Her daughter told me, many years ago, when the dementia was just setting in, that she felt like her mother had died. They used to eat lunch just about every day together - her daughter talking about office issues and dramas, the mother knowing each person's name and what they said last week. It took me so many years to realize what she meant, because I now feel the same way. While she sits across the room from me, poring over the paper (thankfully, she can still read), I remember who she used to be. The woman who talked on the phone with her sister, eyes closed, laughing, while her grandchildren puzzled over the bits of Japanese mixed into her English conversation. The woman who would do her weekly Long's shopping on Fridays. The brown paper bags she brought home inevitably contained a new Little Golden Book, which she'd read aloud to my sister and me before naptime. The woman who sliced and peeled apples for us - she said it was "brain food" - as we did homework at her kitchen table in the afternoons. The woman who taught me how to braid a My Little Pony's tail, bandaged scraped knees, and seemed to possess a never-ending supply of Oreos, Chips Ahoy, Cheetos, and more. Alas, she also seemed to possess a similarly abundant supply of dried prunes, kept in a glass jar in the fridge, that she'd pop into our mouths with a pair of chopsticks before we left her home in the afternoon, insisting it was good for the digestion.
She used to make me lunch and bring me snacks; now I do the same for her. She no doubt followed me closely on my first faltering steps, close enough to catch me if I fell - now I trail her with the same vigilance.
She mixes up some of her younger grandchildren, forgets what she had for dinner a few minutes ago.
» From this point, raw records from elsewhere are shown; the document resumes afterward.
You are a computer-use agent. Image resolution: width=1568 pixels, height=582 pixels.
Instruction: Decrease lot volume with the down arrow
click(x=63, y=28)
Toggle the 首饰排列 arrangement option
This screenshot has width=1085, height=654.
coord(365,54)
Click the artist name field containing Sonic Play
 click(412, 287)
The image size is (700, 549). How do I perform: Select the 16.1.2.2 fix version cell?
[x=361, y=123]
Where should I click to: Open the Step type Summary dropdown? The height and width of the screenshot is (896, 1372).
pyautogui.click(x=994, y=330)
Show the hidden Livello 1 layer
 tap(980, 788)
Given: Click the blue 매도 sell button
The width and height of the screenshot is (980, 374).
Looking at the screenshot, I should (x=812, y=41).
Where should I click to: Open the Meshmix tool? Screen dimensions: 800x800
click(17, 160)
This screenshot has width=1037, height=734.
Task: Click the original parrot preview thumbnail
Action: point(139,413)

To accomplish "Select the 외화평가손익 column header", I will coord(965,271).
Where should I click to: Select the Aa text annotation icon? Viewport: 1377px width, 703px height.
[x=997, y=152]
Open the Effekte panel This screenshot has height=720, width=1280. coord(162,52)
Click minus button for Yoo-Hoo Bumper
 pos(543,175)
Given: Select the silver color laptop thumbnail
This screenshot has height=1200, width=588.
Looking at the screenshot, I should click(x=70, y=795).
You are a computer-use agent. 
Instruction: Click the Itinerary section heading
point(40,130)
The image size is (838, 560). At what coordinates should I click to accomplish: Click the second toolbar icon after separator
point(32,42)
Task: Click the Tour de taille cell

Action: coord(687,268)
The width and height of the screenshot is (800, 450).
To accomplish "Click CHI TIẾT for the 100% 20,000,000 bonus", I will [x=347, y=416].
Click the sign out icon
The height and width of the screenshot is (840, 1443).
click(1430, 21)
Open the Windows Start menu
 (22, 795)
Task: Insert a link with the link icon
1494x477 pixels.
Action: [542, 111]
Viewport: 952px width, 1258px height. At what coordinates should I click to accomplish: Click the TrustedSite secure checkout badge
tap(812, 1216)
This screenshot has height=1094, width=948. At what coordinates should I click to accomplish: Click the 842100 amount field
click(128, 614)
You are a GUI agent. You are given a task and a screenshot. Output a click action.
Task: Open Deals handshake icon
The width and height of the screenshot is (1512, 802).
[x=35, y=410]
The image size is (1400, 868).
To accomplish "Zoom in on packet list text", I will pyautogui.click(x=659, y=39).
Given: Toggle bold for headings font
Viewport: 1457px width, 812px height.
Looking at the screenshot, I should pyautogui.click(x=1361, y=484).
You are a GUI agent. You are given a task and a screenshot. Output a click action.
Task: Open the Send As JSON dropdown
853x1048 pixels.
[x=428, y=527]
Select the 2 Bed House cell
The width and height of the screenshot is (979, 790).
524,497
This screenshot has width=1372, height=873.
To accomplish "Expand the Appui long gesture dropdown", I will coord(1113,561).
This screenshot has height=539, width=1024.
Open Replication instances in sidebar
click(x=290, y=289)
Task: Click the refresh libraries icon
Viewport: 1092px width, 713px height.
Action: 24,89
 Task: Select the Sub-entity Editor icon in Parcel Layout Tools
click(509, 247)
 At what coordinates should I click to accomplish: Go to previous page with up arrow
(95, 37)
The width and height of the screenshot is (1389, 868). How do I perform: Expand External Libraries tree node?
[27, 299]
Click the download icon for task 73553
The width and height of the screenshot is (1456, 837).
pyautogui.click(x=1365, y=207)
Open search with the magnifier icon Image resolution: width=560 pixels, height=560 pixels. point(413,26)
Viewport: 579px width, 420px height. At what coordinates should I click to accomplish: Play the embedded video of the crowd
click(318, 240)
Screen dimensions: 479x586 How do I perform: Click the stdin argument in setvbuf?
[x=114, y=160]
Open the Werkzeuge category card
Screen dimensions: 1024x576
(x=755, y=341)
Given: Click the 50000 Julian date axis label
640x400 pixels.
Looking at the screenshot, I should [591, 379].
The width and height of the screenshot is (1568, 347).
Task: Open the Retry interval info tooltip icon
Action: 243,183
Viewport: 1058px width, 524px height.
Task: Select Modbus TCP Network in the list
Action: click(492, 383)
If I step out the door to get the mail and walk back in, she greets me with a cheerful hello because she doesn't remember that I was there just a minute ago. One thing she hasn't forgotten, however, is how to be thankful. She appreciates what she has, and will thank me - and anyone else - for doing everything from bringing her lunch to putting the rail up on the bed to remind her to stay there if no one's around.
A while back I noticed that I sometimes had a hard time telling her "you're welcome" when she told me "thank you." So I resolved to respond every time she said thank you. Doing this made me realize that in a way, I was angry at her. I was angry at her for not being angry about what she's lost, a loss that I feel acutely every time I remember who she used to be. I rage about the mysterious conditions in her brain that have blocked her off from her memories. "There is no pain so great as the memory of joy in present grief," Aeschylus says, and that's what I felt when writing this post. I grieve every day for the grandmother I've lost while she sits in the same room with me. As fast and as far as I shove the grief away, however, it circles back to hover behind me. I hover behind my grandmother in the same way as she shuffles to bed or her chair, ready to catch her if she falls. But I am afraid to let my grief catch me. I'm terrified that I will keep falling.
There is a lesson here, and as hard as I try to evade it, it seeks me out. My hard lesson. I'm afraid that I won't learn it before she leaves us, and I'm afraid I'll learn it while she's here, and have to be borne down by the heaviness of the grief. Today, I silently resolve, I will be patient, and kind. I will say "you're welcome" each time she thanks me, I will appreciate each time she says my name, because it means she hasn't forgotten me yet. I will try to see the grace and strength of this woman who raised me wholeheartedly, who goes on living and seeing all the beautiful little things around her, despite being one of the last of her siblings who are still living, despite the loss of her husband (it will be exactly 6 years since his death on Friday). Today, I will begin to appreciate the rare gift of spending a good part of the last two years caring for her, and I will pull my grief just a little closer to me, and learn its name - for we have been acquainted for a long time.